The following Ed Lotterman article appeared in the Sunday April 27, 2008 issue of the St. Paul Pioneer Press on page 3D.
Even economists experience sticker shock. I just bought one gallon of skim milk and one of 2 percent at the corner store. I do this regularly, but $9.14 for two gallons of milk still seems like a lot.
I'm not alone. Millions of people perceive that rising fuel and food prices are crimping their families' standard of living. No wonder they get upset when monthly inflation numbers are released and some expert notes that "core inflation" is up only slightly. It contradicts their daily personal experience.
The problem stems from the misapplication of a statistical measure - core inflation - that is useful in some situations but misleading right now.
For 80 years, the U.S. government has tabulated price indices to measure changes in general price levels. The consumer price index is the best known, as it measures goods and services that households buy. Every month, the government checks prices on thousands of items. On the whole, the CPI is an accurate indicator.
But prices of some items jump around more than others. Both food and fuel are important for most households, so they have a lot of influence on the overall index. But their prices tend to fluctuate more in the short term than those of clothing, household goods, shelter or recreation.
The fluctuations, incorporated in something tabulated on a month-to-month basis, can mislead.
Suppose overall prices are increasing at an average annual rate of 3 percent. Items other than food and fuel may increase at a rate of 2.5 percent one month and 3.5 percent the next, but follow this 3 percent trend. Then suppose food and fuel increase at a rate of 6 percent one month and again unchanged the next. Again, the long-run trend is 3 percent.
If you just consider the month that food and fuel rose at a 6 percent rate, it will appear that inflation is hot. The next month it will look like inflation is non-existent. But in the longer run, the trend in food and fuel is about the same as for other goods.

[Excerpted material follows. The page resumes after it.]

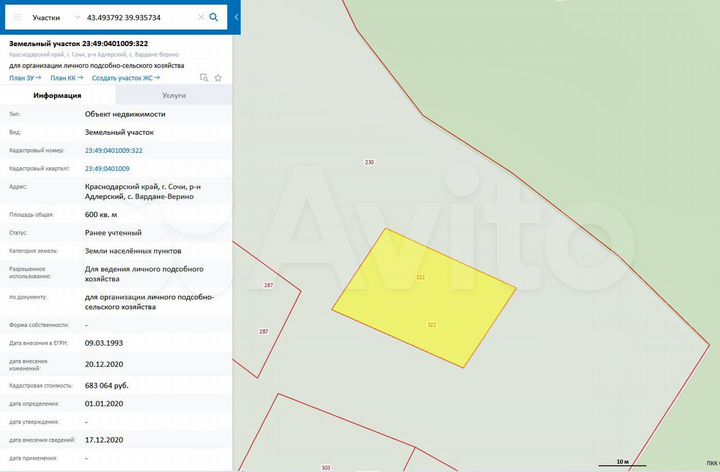Click parcel label 230 on map
This screenshot has height=472, width=720.
coord(369,162)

One can avoid this confusion by measuring consumer prices generally, but then making a separate tabulation that excludes volitile items. Weighing the two tabulations together gives us a better picture.

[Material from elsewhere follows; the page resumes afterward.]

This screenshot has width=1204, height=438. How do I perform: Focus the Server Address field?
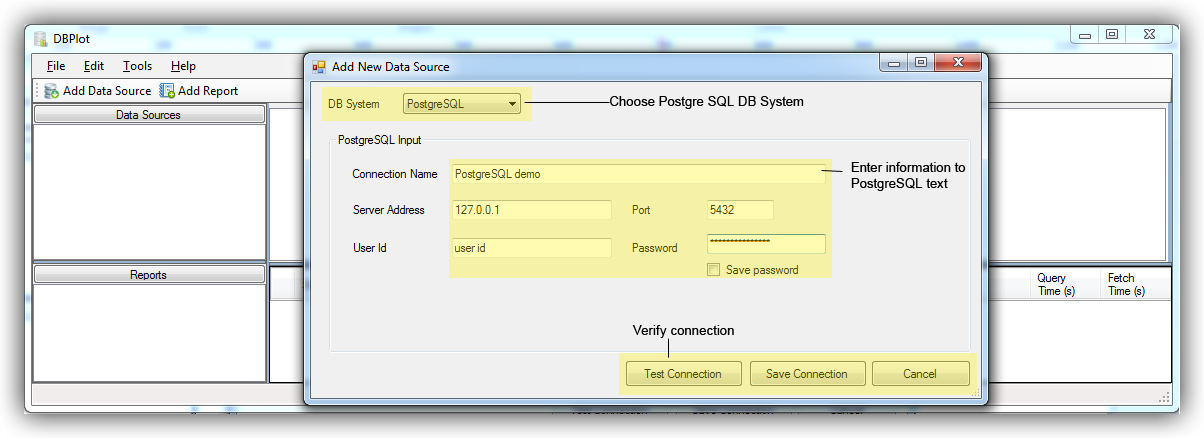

That is why the "core inflation" tabulation was introduced, to allow analysts to factor out short-run volatility that might be misleading.

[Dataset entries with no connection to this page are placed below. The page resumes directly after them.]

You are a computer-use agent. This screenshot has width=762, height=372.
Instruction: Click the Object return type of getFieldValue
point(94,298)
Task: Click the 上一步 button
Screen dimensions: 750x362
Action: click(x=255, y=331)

A problem arises, however, when the longer-term trend for food and fuel is not the same as for other items. Suppose other items increase at rates between 2 percent and 4 percent with a trend of 3 percent. Month after month, food and fuel fluctuate between 6 percent and 10 percent annual rates with an average trend of 8 percent. Just looking at core inflation blinds one to a larger problem.
Taking comfort in a measure designed to dampen short-run fluctuations can mislead one about true prices trends. Over most of the past 25 years, food and fuel pries ahve increased more slowly than everything else. In the last two years, however, they have increased faster, and the discrepancy is widening. Citing restrained core CPI numbers as evidence of constrained inflation assumes that food and fuel will soon be dropping. REalistically, that is not in the cards.